When your AI agent produces a wrong answer, where do you look?
Most people check the prompt. Maybe the tools. Maybe the model version.
But the actual culprit is usually invisible: you have no observability layer. You don't know which turn caused the drift. You don't know which tool call cost $0.40. You don't know whether the agent read the right file version.
You only know the output was wrong.
This is the observability gap, and it's where most AI agent projects die slowly.
What Observability Means for Agents
For traditional software, observability means logs, metrics, and traces. For AI agents, it means three things:
- What did the agent know at each turn? (context state)

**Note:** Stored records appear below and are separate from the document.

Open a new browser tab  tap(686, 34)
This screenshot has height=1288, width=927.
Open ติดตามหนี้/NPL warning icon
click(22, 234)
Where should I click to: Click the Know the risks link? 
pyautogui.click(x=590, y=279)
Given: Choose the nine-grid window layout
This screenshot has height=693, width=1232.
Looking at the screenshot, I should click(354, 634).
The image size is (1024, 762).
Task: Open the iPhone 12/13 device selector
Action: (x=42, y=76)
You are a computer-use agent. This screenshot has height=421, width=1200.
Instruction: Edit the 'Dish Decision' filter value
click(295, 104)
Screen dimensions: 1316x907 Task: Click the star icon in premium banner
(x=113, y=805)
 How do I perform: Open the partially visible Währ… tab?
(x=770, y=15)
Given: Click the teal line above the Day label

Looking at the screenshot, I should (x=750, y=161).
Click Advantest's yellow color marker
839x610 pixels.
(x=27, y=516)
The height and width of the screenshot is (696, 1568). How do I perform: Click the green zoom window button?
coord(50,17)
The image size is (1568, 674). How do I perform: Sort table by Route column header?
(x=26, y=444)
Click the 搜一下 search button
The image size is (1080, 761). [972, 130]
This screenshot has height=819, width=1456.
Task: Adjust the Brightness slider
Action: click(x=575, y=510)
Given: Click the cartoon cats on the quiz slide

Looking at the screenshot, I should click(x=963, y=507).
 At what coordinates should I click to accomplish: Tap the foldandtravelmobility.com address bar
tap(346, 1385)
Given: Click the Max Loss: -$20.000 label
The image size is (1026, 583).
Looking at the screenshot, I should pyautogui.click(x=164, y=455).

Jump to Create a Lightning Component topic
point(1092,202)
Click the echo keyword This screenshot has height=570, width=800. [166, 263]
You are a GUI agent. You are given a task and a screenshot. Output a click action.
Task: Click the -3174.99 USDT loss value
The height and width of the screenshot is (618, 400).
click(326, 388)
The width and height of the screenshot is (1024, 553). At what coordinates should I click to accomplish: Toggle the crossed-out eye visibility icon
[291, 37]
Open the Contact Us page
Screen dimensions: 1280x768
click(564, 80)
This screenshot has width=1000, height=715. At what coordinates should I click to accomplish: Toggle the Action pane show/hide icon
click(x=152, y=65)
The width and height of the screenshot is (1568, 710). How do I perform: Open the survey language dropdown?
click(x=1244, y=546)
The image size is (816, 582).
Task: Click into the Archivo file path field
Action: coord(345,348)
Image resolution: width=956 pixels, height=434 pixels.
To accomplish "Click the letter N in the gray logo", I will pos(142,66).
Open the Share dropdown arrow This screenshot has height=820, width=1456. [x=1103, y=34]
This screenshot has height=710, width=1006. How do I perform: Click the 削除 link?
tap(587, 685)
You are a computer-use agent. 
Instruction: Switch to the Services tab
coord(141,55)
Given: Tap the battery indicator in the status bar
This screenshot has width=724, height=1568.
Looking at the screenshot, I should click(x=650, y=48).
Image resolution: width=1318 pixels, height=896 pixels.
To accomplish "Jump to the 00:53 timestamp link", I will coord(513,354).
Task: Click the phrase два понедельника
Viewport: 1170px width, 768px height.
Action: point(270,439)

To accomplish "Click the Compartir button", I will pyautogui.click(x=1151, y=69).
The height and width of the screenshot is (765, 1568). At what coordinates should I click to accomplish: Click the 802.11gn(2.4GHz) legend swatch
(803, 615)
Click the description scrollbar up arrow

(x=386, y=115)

- What did it decide to do? (action log)
- What did each decision cost? (token/API cost per action)
Without these three, you're flying blind. You can't improve what you can't measure.
The Minimal Observability Stack
You don't need a commercial APM tool. You need three files and discipline.
1. current-task.json — State Snapshot
Every agent turn, write current state before acting:
{
"task": "draft weekly newsletter",
"step": "gathering_sources",
"started": "2026-03-08T09:00:00Z",
"last_updated": "2026-03-08T09:04:12Z",
"sources_found": 3,
"target_sources": 5
}
Now you know exactly where the agent was when something went wrong.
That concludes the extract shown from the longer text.